Objective — List each username that appears as a heading in the T5 lighting thread below, with the date shown next to it.

I tested my new Coralife 30" twin T5 fixture last night and I'm very disappointed. It's not even close to being useful on the 50gal. Granted, I don't have any plants in there to test it out on, but I can just tell by looking at it. I do like having the Colormax bulb, so I may hang on to it for the front half of the tank where there will be few plants and use a 1x55W across the back. I don't what I should do. It would be great if this can grow plant well but getting down through 20-something inches of water, plus an 1/8" acrylic top is going to be hard to do for these little lights. Should I keep it??

After seeing Rob's tank with the T5 bulbs, I was excited to find a 30" fixture but it's nothing like what I thought it would be.... Rob - are your lights T5HO?


----------



## JoeAyers (Apr 9, 2007)

Chris,

I'd like one 'set' (1 ballast, 4 bulbs, endcaps, etc) now, then I'll order two more at the end of the summer when I'm going to actually start putting the plants in the tank. You want me to paypal you the money?

Joe


----------



## CincyCichlids (Oct 14, 2005)

Erik,
I believe Robs are HO, because he's asking for the same bulbs as I use. Are yours not HO? Although they do produce a lot of light for being so small, I don't know why anyone would want regular output bulbs for them (or anything for that matter, I overdrive everything hehe).

Joe, the bulbs you wanted I'm guessing would be two of the 10,000K and two of the 6500K right? 

I'll have two extra ballast/end caps, so if anyone wants to try T5s send me a PM.


----------



## Troy McClure (Aug 3, 2005)

Stored data —

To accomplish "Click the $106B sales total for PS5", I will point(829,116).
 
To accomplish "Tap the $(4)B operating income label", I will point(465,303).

Task response —
- JoeAyers (Apr 9, 2007)
- CincyCichlids (Oct 14, 2005)
- Troy McClure (Aug 3, 2005)